- [YOUR INSTRUCTIONS]
Please reproduce every entry, keeping each one exact.

========

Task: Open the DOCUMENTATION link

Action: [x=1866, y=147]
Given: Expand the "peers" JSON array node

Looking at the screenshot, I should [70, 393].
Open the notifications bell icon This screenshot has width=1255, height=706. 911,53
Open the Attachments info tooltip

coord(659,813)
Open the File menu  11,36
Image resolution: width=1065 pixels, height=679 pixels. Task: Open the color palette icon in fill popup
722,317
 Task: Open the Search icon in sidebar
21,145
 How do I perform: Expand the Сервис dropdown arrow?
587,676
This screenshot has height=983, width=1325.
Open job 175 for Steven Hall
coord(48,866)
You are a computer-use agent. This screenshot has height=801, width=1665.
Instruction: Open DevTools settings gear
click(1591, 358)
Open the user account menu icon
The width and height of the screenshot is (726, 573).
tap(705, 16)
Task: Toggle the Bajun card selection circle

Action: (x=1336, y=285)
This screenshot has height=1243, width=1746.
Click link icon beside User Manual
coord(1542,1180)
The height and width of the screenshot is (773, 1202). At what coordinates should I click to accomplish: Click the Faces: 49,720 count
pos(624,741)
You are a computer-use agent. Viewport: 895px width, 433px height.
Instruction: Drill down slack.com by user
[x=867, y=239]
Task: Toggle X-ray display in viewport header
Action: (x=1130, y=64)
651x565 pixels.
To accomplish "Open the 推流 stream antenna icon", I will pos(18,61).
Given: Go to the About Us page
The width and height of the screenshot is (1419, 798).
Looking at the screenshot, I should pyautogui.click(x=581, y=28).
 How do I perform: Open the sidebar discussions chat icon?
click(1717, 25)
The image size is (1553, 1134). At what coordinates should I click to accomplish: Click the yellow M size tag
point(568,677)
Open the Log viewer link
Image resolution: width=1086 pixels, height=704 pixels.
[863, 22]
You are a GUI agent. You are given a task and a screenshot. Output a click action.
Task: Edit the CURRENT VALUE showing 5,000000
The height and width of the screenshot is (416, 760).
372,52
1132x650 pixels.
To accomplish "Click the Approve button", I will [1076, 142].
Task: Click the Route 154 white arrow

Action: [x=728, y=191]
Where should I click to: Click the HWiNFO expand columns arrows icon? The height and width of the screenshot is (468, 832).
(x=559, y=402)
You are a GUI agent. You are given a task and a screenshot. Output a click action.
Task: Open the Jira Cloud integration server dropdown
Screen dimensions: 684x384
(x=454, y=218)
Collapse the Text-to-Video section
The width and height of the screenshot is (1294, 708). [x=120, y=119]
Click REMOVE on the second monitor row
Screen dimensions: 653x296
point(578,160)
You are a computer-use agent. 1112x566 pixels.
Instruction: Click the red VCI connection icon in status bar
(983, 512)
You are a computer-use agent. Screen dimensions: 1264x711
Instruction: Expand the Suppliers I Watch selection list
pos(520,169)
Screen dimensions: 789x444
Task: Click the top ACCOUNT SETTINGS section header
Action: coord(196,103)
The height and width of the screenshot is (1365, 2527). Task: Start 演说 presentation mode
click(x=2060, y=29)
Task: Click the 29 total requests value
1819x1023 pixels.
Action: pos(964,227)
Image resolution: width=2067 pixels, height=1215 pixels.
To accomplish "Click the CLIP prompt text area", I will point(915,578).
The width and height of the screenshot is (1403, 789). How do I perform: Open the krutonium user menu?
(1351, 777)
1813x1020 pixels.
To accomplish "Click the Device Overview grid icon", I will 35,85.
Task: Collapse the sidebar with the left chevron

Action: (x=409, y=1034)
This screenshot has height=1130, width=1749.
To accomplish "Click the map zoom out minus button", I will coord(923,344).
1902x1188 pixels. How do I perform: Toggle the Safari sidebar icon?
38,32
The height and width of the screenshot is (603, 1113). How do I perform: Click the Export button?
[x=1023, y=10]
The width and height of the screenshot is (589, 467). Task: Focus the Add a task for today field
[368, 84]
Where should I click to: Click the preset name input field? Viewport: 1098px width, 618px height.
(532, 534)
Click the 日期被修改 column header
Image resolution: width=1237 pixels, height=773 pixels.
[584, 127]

========

- [EXERCISE RESULT]
Task: Open the DOCUMENTATION link

Action: [x=1866, y=147]
Given: Expand the "peers" JSON array node

Looking at the screenshot, I should [70, 393].
Open the notifications bell icon This screenshot has width=1255, height=706. 911,53
Open the Attachments info tooltip

coord(659,813)
Open the File menu  11,36
Image resolution: width=1065 pixels, height=679 pixels. Task: Open the color palette icon in fill popup
722,317
 Task: Open the Search icon in sidebar
21,145
 How do I perform: Expand the Сервис dropdown arrow?
587,676
This screenshot has height=983, width=1325.
Open job 175 for Steven Hall
coord(48,866)
You are a computer-use agent. This screenshot has height=801, width=1665.
Instruction: Open DevTools settings gear
click(1591, 358)
Open the user account menu icon
The width and height of the screenshot is (726, 573).
tap(705, 16)
Task: Toggle the Bajun card selection circle

Action: (x=1336, y=285)
This screenshot has height=1243, width=1746.
Click link icon beside User Manual
coord(1542,1180)
The height and width of the screenshot is (773, 1202). At what coordinates should I click to accomplish: Click the Faces: 49,720 count
pos(624,741)
You are a computer-use agent. Viewport: 895px width, 433px height.
Instruction: Drill down slack.com by user
[x=867, y=239]
Task: Toggle X-ray display in viewport header
Action: (x=1130, y=64)
651x565 pixels.
To accomplish "Open the 推流 stream antenna icon", I will pos(18,61).
Given: Go to the About Us page
The width and height of the screenshot is (1419, 798).
Looking at the screenshot, I should pyautogui.click(x=581, y=28).
 How do I perform: Open the sidebar discussions chat icon?
click(1717, 25)
The image size is (1553, 1134). At what coordinates should I click to accomplish: Click the yellow M size tag
point(568,677)
Open the Log viewer link
Image resolution: width=1086 pixels, height=704 pixels.
[863, 22]
You are a GUI agent. You are given a task and a screenshot. Output a click action.
Task: Edit the CURRENT VALUE showing 5,000000
The height and width of the screenshot is (416, 760).
372,52
1132x650 pixels.
To accomplish "Click the Approve button", I will [1076, 142].
Task: Click the Route 154 white arrow

Action: [x=728, y=191]
Where should I click to: Click the HWiNFO expand columns arrows icon? The height and width of the screenshot is (468, 832).
(x=559, y=402)
You are a GUI agent. You are given a task and a screenshot. Output a click action.
Task: Open the Jira Cloud integration server dropdown
Screen dimensions: 684x384
(x=454, y=218)
Collapse the Text-to-Video section
The width and height of the screenshot is (1294, 708). [x=120, y=119]
Click REMOVE on the second monitor row
Screen dimensions: 653x296
point(578,160)
You are a computer-use agent. 1112x566 pixels.
Instruction: Click the red VCI connection icon in status bar
(983, 512)
You are a computer-use agent. Screen dimensions: 1264x711
Instruction: Expand the Suppliers I Watch selection list
pos(520,169)
Screen dimensions: 789x444
Task: Click the top ACCOUNT SETTINGS section header
Action: coord(196,103)
The height and width of the screenshot is (1365, 2527). Task: Start 演说 presentation mode
click(x=2060, y=29)
Task: Click the 29 total requests value
1819x1023 pixels.
Action: pos(964,227)
Image resolution: width=2067 pixels, height=1215 pixels.
To accomplish "Click the CLIP prompt text area", I will point(915,578).
The width and height of the screenshot is (1403, 789). How do I perform: Open the krutonium user menu?
(1351, 777)
1813x1020 pixels.
To accomplish "Click the Device Overview grid icon", I will 35,85.
Task: Collapse the sidebar with the left chevron

Action: (x=409, y=1034)
This screenshot has height=1130, width=1749.
To accomplish "Click the map zoom out minus button", I will coord(923,344).
1902x1188 pixels. How do I perform: Toggle the Safari sidebar icon?
38,32
The height and width of the screenshot is (603, 1113). How do I perform: Click the Export button?
[x=1023, y=10]
The width and height of the screenshot is (589, 467). Task: Focus the Add a task for today field
[368, 84]
Where should I click to: Click the preset name input field? Viewport: 1098px width, 618px height.
(532, 534)
Click the 日期被修改 column header
Image resolution: width=1237 pixels, height=773 pixels.
[584, 127]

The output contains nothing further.